Plus de la moitié des travailleurs brésiliens (54,4 %) déclarent éviter d'exprimer des opinions politiques toujours ou parfois par crainte de conséquences professionnelles. La peur des représailles dans les entreprises pousse de nombreux employés à opter pour le silence sur les questions politiques dans leur environnement de travail.
Le phénomène est encore plus accentué chez les jeunes. Parmi les travailleurs de 18 à 24 ans, le pourcentage de ceux qui évitent de prendre position politiquement atteint 61,2 %, ce qui indique que la génération la plus jeune rencontre des obstacles encore plus importants pour exprimer ses opinions.

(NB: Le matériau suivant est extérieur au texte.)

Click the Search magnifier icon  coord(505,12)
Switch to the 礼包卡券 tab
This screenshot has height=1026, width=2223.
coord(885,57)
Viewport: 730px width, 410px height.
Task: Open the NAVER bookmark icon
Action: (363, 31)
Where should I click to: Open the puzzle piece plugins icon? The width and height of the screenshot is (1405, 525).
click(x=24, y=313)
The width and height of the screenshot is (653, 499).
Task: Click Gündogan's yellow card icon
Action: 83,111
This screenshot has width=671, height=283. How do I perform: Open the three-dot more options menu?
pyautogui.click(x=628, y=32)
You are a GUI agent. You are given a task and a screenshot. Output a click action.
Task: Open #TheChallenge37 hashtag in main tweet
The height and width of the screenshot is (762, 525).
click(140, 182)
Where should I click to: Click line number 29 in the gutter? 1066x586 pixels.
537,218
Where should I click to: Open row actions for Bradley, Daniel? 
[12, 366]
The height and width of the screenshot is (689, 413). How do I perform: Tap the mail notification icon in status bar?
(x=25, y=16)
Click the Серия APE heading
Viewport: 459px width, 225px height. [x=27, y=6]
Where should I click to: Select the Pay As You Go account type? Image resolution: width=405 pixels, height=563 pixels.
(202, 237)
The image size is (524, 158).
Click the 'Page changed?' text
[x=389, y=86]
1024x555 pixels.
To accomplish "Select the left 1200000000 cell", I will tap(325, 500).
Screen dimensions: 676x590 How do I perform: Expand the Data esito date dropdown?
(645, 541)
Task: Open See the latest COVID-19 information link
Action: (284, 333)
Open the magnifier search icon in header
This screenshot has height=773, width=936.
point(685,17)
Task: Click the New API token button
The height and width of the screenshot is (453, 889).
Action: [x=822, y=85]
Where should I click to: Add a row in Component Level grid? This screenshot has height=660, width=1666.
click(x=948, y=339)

En plus du silence volontaire, 23,5 % des travailleurs brésiliens déclarent s'être déjà sentis pressurisés par une autorité pour soutenir ou rejeter une position politique. Cette pression représente une ingérence directe dans la liberté d'expression des employés.
Lorsqu'on leur a demandé d'identifier l'origine de cette pression, 54,7 % des travailleurs ayant signalé le problème ont pointé du doigt un propriétaire, un associé ou un membre de la haute direction comme responsables. Cela suggère que l'imposition de positions politiques provient souvent du sommet de la hiérarchie des entreprises.